In a short-notice public meeting, locals apparently were shocked to hear of plans for five houses of 4,000 to 4,500 square feet each. The abutters, planning board members and others seemed left to sputter likely ineffective objections. For example, with limited drainage and one catch basin, where would the rain go? Yet underlying it seemed the real concern of aesthetics.

Legally though, the developers seem solid. I recall this tale from my old JP Woodbourne neighborhood. There, a family catercorner from us slapped up a pre-fab looking house for their daughter on a tiny lot, just inches outside the requirement for distance from the adjacent house.

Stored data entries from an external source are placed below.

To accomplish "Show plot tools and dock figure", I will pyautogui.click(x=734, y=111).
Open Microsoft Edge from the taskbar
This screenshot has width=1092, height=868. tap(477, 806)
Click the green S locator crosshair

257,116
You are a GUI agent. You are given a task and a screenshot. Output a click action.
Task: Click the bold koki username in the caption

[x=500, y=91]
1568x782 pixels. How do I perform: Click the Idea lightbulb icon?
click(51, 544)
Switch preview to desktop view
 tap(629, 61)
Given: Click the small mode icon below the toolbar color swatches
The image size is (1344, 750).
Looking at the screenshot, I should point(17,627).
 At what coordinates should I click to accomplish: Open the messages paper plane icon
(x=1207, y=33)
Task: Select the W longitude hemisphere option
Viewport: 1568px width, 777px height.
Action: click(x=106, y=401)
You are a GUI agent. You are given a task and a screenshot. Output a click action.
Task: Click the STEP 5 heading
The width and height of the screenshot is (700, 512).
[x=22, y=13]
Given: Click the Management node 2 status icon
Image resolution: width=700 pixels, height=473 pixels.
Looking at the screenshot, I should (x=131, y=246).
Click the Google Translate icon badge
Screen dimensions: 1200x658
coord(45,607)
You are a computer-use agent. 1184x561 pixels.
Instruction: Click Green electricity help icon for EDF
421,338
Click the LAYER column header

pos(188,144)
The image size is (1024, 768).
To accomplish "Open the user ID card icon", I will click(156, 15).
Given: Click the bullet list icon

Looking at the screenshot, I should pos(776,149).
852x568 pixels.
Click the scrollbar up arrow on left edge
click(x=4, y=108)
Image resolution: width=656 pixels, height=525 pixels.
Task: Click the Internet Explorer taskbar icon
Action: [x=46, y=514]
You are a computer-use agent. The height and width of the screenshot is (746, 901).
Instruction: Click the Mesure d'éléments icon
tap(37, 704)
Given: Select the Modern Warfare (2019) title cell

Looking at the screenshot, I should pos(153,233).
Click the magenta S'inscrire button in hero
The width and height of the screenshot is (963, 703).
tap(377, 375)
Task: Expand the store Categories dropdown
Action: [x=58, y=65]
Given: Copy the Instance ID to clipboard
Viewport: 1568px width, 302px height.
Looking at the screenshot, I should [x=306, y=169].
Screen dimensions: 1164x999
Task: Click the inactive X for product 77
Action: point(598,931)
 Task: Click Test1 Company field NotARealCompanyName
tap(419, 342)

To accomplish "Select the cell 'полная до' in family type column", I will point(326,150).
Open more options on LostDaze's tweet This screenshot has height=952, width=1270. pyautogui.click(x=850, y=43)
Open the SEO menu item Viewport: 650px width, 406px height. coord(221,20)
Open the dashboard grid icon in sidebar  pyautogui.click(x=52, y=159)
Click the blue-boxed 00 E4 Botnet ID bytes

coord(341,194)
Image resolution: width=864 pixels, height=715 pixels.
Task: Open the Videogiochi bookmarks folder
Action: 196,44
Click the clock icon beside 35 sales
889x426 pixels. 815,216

Even though it was an historic neighborhood, the new construction did not fall under the strictures and elaborate approval process of the simplest addition or other exterior changes would have.

Milton town planner Bill Clark said that the purchase-and-sale agreement provides for subdivision. Nominally, the planning board has to approve this. Likely though, while Milton could make the family alter the proposal slightly, this appears a sure deal.

In their favor, the Ruscito folk are locals. They have built and occupy their own mac mansions on Metropolitan Avenue. They are listed at 124, 130 and 140. Their sprawling, junior-college or suite-motel looking properties may not be to the tastes of old money Milton. So what? Money power, pursuit of happiness, home is your castle and so forth…it’s all as American as keeping up with and racing past the Jones.

We strolled around the existing mansion recently. The images here are from that trip. Click on a thumbnail for a larger view and use your browser back button or key combo to return.

The present path up the hill to the mansion and carriage house looks like a Wind in the Willows image.  The carriage house looks in good shape from the outside, but would be expendable in the project. hiddenhouse
approach The former grandeur of the mansion is easy to see from the approach.
The magnificent American beech is up to 10 feet around and perhaps 100 feet tall. It has split, dropping several large limbs and showing a big cleft in the main trunk. From my own experience at my previous house, I’d estimate that this is a 200 year old or so tree and would die on its own within 50 years (unacceptable to a developer).
beechbroken
boylefront The front entry shows piles of books and papers indicative of the dissolution within.
The roof at the front burned thoroughly. Newspaper reports said the surviving family occupant caused the fire accidentally with a cigarette. firedamage
porch The side porch still has its furniture.
While overgrown with vines, the back of the house belies the destruction on the other side. overgrownback
chest1 On the side porch, a travel trunk sits lonely in blown beech leaves. It makes one wonder what lands it visited over the past century.

The fire that hastened this process got brief, but thorough coverage at the time, like here and here. The reclusive and forlorn looking resident, Valerie Boyle, has the made-for-TV-movie look. We are left to imagine her life in the run-down home without water or electricity. The mind jumps immediately to thoughts of Grey Gardens, minus the cats.

Estimates at the time put the value of the then 102-year-old mansion at around $2 million. That could have bought a nice annuity, were she inclined to leave the family home. Meanwhile, before the fire, Milton officials had apparently told her that the house was unsafe for habitation. Her 80-year-old brother-in-law Edward Fallon, lived in the carriage house and the property apparently was owned by a family trust.

One news article in the Patriot Ledger summed up the future of the property — Fallon said Valerie Boyle has lived alone in the house since one of her brothers died several years ago. Boyle has no children. Fallon, a retired real estate investor, said the family will probably raze the house and sell the nearly seven acres of land. He said the younger family members have moved away and taking care of the huge house and rolling grounds has become increasingly difficult as the years have passed. “I guess it’s time,” Fallon said.

Now, one Milton Planning Board member would like to see a cluster development instead of a land subdivision. Another would prefer a single large condo building. Regardless, I’d bet the Ruscitos have their way, maybe with a few placation changes for the neighbors.